On Fri, 27 Dec 2019, Sven Schreiber wrote:
Hi,
I'm observing an unexpectedly drastic slowdown of mols() when switching
to SVD (with 'set svd on').
My toy benchmark is to regress a 200x10 LHS matrix on a 200x80 RHS
matrix 5000 times. The matrices are not redrawn in order to measure just
the mols speed, not the RNG. On an oldish machine I get:
~ 3 sec without svd
~ 60 sec with svd
For comparison, Python/Numpy's linalg.lstsq takes ~ 8 sec and is said to
use SVD always.
There are at least two possible differences between gretl/svd and numpy:
1) numpy might be using Intel's Math Kernel Library (MKL) in the
background instead of standard Lapack (coming from the conda/Anaconda
distro).
2) The web says that numpy uses Lapack's DGELSD
(
http://www.netlib.org/lapack/explore-html/d7/d3b/group__double_g_esolve_g...),
whereas judging from lib/src/gretl_matrix.c in the function
gretl_matrix_SVD_ols (and maybe gretl_matrix_multi_SVD_ols? - don't know
what that is for) it seems that gretl uses DGELSS.
On the Netlib Lapack page it says
(
https://www.netlib.org/lapack/lug/node27.html) that "The subroutine
xGELSD is significantly faster than its older counterpart xGELSS", and
it labels DGELSD with "solve LLS using divide-and-conquer SVD".

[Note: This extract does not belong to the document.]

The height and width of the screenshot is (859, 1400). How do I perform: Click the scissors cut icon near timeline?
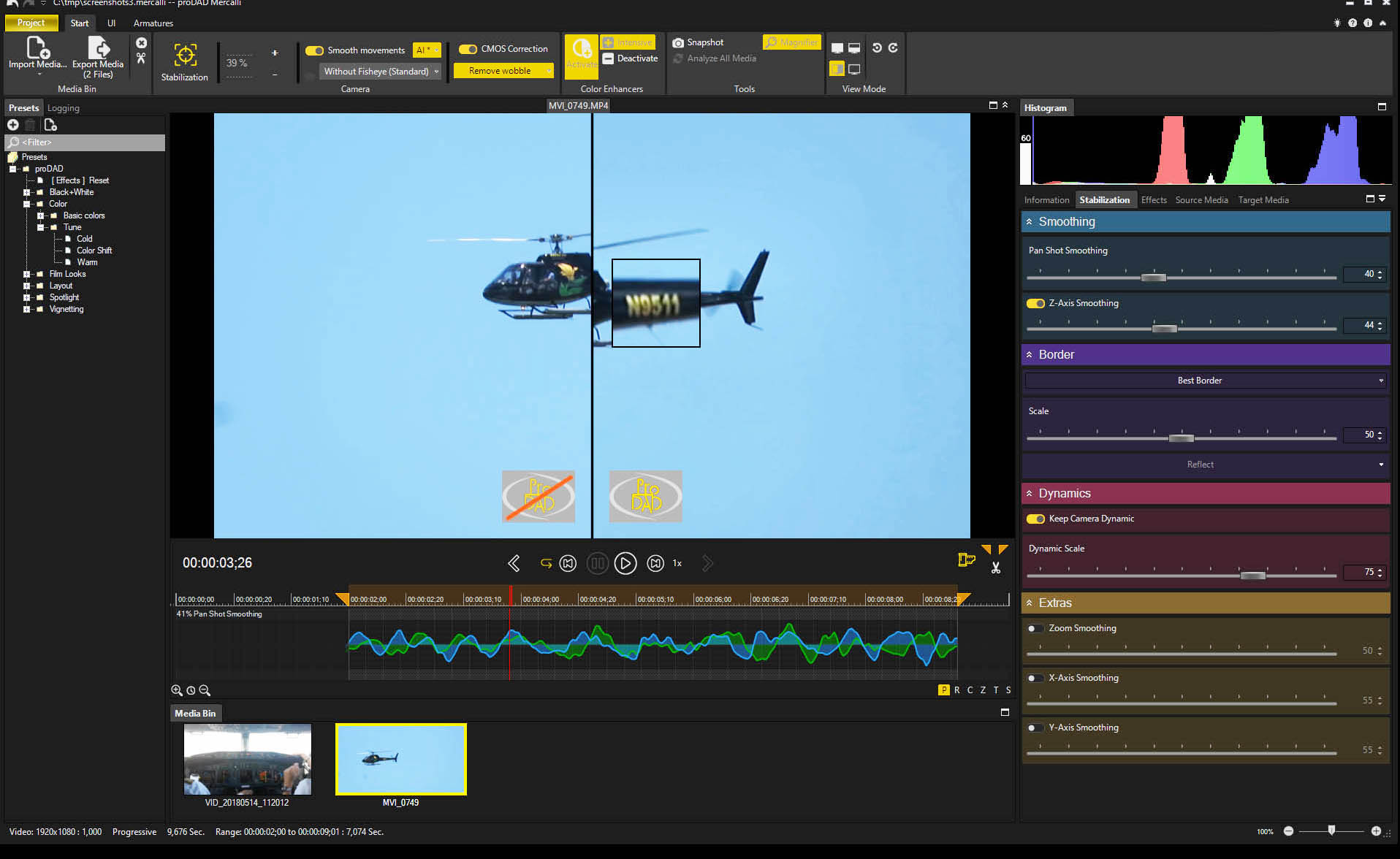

So, any negative side effects blocking the switch to DGELSD, or is it
something like a free lunch?
It appears to be a free lunch, pretty much. The speed-up is
significant but not huge, something like 30 percent. That's now in
git. But the primary source of difference between the gretl and
numpy times that you quote must be due to the respective Blas/Lapack
implementations.
Here's what I'm seeing on a fairly elderly PC running Fedora with
gretl linked against openblas. I reduced the number of replications
to 2000 (impatience) and created a baseline of accuracy by running
mpols with GRETL_MP_BITS=4096.
# gretl svd on, using DGELSS
gretl (mols): 8.43043 seconds
maxerr (gretl) = 0.000000000000007
python (linalg.lstsq): 5.63282 seconds
maxerr (python) = 0.000000000000007
# gretl svd on, using DGELSD
gretl (mols): 6.00157 seconds
maxerr (gretl) = 0.000000000000007
python (linalg.lstsq): 5.62002 seconds
maxerr (python) = 0.000000000000007
# gretl svd off (Cholesky)
gretl (mols): 0.396789 seconds
maxerr (gretl) = 0.000000000000005
python (linalg.lstsq): 5.62659 seconds
maxerr (python) = 0.000000000000007
From this, three points are apparent: (1) as stated above, DGELSD is
close to 30% faster than DGELSS; (2) numpy is a little faster than
us on SVD; and (3) you get just as accurate results an order of
magnitude faster via Cholesky (the mols default) provided the
regressors (as here) are not horribly collinear.
My test script:
<hansl>
set verbose off
set seed 12345999
n = 200 # observations
k = 80 # regressors
g = 10 # equations
matrix X = mnormal(n,k)
matrix U = mnormal(n,g)
matrix B = ones(k,g)
matrix Y = X*B + U
# get results in multiple precision as baseline;
# I used GRETL_MP_BITS=4096
Bmp = zeros(k,g)
loop j=1..g -q
Bmp[,j] = mpols(Y[,j],X)
endloop
# set svd on # or not
matrix Bgr
set stopwatch
loop 2000 -q
Bgr = mols(Y,X)
endloop
printf "gretl (mols): %#g seconds\n", $stopwatch
printf "maxerr (gretl) = %.15f\n", max(abs(Bgr - Bmp))
mwrite(Y, "Y.mat", 1)
mwrite(X, "X.mat", 1)
foreign language=python
import numpy as np
import time as tm
Y = gretl_loadmat('Y.mat', 1)
X = gretl_loadmat('X.mat', 1)
# numpy OLS
t0 = tm.time()
for i in range(1, 2000):
B = np.linalg.lstsq(X, Y)[0]
print("python (linalg.lstsq): %#g seconds" % (tm.time() - t0))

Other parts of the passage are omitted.